Aufgabenstellung:
**1.** Geben Sie aus dem Text über die Internetzensur in China den Abschnitt zwischen "Die Aktion ist" und "für ungewöhnliche Truppenbewegungen." einschließlich wortgetreu wieder.
**2.** Führen Sie den Text über die Internetzensur in China im Anschluss an seinen letzten Satz weiter.

Ausgewählter Text:
—————

Die Aktion ist Teil einer größeren Zensur-Offensive. So wurden nach Angaben der staatlichen Nachrichtenagentur Xinhua 16 Web-Seiten gesperrt. Das Pekinger IT-Blog "Technode" berichtet gar von "mehr als tausend" Web-Seiten, die nicht mehr erreichbar seien. Die Regierung versuche, Gerüchte über einen Putschversuch aus dem Netz zu filtern . Es gab Gerüchte über Militärfahrzeuge in der Hauptstadt Peking; allerdings gibt es keine Anzeichen für ungewöhnliche Truppenbewegungen.
Insider im Land selbst sind ratlos. "Alle großen und wichtigen Web-Seiten sind weiterhin erreichbar", sagte ein Mitarbeiter einer Pekinger IT-Firma SPIEGEL ONLINE am Samstagmorgen am Telefon. "Die Attacke richtet sich offenbar gegen Blogger, die in ihren Artikeln die Regierung zu hart angegangen sind."
Kampf der Erzrivalen
Ein Start-up-Gründer aus Peking sagte SPIEGEL ONLINE, die Zensuraktion, bei der laut Xinhua sechs Menschen verhaftet und weitere Internetnutzer von der Regierung kontaktiert wurden, werde als Zeichen gewertet, dass die Regierung nervös sei. "Tatsächlich ist sie nicht nervöser als sonst."
Der Mitarbeiter der IT-Firma sagte, man müsse sich eher die Frage stellen, warum die Regierung erst jetzt gegen die Putschgerüchte vorgehe. Denn die kursierten schon seit gut einer Woche im Netz. "Das könnte darauf hindeuten, dass es Kräfte in der Kommunistischen Partei gibt, die versuchen, diese Gerüchte über das Internet zu schüren - während andere in der Partei sie aus dem Netz tilgen wollen."

—————

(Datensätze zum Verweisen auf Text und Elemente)
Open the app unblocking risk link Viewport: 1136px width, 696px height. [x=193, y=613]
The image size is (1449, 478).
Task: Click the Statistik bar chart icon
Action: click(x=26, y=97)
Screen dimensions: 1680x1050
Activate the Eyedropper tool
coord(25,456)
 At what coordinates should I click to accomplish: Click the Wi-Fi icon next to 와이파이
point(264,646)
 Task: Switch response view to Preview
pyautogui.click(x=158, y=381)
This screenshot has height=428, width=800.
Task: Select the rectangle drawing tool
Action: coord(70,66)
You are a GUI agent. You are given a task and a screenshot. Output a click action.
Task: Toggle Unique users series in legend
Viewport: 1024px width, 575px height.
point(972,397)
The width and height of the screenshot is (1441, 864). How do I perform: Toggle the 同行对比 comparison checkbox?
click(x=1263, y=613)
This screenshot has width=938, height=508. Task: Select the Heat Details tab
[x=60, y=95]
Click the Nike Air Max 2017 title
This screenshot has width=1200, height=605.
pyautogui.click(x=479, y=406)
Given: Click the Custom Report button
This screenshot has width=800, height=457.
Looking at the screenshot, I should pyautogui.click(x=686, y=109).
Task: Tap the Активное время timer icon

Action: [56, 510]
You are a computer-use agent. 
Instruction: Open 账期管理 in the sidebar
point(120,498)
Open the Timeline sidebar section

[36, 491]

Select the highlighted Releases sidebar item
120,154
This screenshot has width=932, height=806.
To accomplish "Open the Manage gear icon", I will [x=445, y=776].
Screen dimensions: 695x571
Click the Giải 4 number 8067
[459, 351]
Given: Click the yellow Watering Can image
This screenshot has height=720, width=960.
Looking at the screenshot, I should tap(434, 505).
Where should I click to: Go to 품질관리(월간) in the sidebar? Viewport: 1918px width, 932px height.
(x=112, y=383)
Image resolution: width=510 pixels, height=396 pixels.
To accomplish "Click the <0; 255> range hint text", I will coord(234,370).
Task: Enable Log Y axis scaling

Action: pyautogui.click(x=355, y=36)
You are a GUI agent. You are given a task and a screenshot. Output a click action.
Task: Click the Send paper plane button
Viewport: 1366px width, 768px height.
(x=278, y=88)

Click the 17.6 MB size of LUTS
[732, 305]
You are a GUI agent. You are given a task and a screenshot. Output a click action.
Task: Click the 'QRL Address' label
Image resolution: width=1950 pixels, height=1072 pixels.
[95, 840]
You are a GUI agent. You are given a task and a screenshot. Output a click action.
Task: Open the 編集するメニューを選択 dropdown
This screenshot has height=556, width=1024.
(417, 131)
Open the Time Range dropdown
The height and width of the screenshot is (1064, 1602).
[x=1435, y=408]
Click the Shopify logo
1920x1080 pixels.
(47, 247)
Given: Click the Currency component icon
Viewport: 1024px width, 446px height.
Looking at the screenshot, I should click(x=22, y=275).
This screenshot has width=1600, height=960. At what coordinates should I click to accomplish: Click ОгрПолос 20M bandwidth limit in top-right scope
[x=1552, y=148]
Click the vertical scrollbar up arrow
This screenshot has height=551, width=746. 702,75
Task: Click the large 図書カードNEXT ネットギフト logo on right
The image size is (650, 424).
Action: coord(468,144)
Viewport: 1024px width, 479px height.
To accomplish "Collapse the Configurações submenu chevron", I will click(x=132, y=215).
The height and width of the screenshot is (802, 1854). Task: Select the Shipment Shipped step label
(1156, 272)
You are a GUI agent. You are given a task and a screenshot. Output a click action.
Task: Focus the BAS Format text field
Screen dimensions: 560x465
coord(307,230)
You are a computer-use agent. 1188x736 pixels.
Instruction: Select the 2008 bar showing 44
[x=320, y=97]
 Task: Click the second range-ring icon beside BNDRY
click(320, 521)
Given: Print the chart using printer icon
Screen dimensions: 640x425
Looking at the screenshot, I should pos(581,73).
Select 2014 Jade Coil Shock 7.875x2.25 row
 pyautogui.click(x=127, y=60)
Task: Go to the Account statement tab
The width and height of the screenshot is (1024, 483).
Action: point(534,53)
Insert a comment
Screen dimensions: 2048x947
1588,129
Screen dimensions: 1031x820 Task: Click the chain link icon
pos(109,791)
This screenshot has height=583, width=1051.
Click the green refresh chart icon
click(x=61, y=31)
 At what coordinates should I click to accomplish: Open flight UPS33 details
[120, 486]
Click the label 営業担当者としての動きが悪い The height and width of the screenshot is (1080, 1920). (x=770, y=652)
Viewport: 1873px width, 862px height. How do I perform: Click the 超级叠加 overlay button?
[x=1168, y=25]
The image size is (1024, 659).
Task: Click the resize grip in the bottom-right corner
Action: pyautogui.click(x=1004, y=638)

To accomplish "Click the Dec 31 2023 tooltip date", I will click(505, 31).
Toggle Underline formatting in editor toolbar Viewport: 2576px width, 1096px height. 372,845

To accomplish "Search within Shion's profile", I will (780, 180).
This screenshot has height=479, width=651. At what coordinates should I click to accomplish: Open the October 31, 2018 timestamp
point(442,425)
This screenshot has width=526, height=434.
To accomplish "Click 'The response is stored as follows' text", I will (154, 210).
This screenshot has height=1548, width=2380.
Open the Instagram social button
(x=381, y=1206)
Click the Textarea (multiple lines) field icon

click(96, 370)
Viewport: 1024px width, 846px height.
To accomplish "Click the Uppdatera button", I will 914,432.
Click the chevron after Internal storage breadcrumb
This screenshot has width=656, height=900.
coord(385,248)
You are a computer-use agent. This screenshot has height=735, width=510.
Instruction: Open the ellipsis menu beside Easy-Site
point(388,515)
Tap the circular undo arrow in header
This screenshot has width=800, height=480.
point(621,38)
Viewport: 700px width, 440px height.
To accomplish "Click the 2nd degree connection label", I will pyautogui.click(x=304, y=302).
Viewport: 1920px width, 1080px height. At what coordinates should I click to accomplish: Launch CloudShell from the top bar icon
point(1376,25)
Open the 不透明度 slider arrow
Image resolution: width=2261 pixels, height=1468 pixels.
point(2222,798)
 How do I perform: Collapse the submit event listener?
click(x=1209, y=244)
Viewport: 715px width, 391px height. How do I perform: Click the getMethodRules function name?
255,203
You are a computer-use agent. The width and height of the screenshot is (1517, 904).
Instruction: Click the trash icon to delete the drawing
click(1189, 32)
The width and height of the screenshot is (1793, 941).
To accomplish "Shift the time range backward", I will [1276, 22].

—————

Ergebnisse:
**1.**
Die Aktion ist Teil einer größeren Zensur-Offensive. So wurden nach Angaben der staatlichen Nachrichtenagentur Xinhua 16 Web-Seiten gesperrt. Das Pekinger IT-Blog "Technode" berichtet gar von "mehr als tausend" Web-Seiten, die nicht mehr erreichbar seien. Die Regierung versuche, Gerüchte über einen Putschversuch aus dem Netz zu filtern . Es gab Gerüchte über Militärfahrzeuge in der Hauptstadt Peking; allerdings gibt es keine Anzeichen für ungewöhnliche Truppenbewegungen.

**2.**
Hintergrund der Zensuraktion ist ein Machtkampf, der die Kommunistische Partei schon seit Wochen umtreibt. Der langjährige China-Beobachter John Garnaut bezeichnet das Geschehen in der Zeitschrift "Foreign Policy" als "einen der tumultuösesten Vorfälle in der Geschichte der Kommunistischen Partei". Als Erschütterung im Machtgefüge, wie sie die KP seit 1989 nicht erlebt habe. 1989 war das Jahr der Proteste auf dem Platz des Himmlischen Friedens.
Im Mittelpunkt steht der undurchsichtige Parteifunktionär Bo Xilai. Er hatte es bis zum KP-Chef von Chongqing geschafft, einer Metropolregion, in der rund 32 Millionen Menschen wohnen, fast so viele wie das Land Kanada Einwohner hat. Bis vor kurzem wurden dem 62-Jährigen große Chancen beschieden, in den engsten Führungszirkel der Partei einzuziehen: den ständigen Ausschuss des Politbüros, in dem die neun mächtigsten Männer der Landes sitzen, darunter Präsident Hu Jintao höchstselbst.
"Lang lebe der rote Terror"
Doch dann endete Bos Karriere jäh. Das Zentralkomitee der KP enthob ihn in Chongqing seines Amtes - was seine politische Karriere komplett beenden dürfte. Die genauen Hintergründe von Bos Absetzung bleiben im Dunkeln, doch im Internet wucherten - bis zur Zensuraktion - auch dazu Gerüchte. Premier Wen Jiabao habe den aufstrebenden Chongqing-Funktionär abgesägt, hieß es. Eine These, die auch Garnaut teilt.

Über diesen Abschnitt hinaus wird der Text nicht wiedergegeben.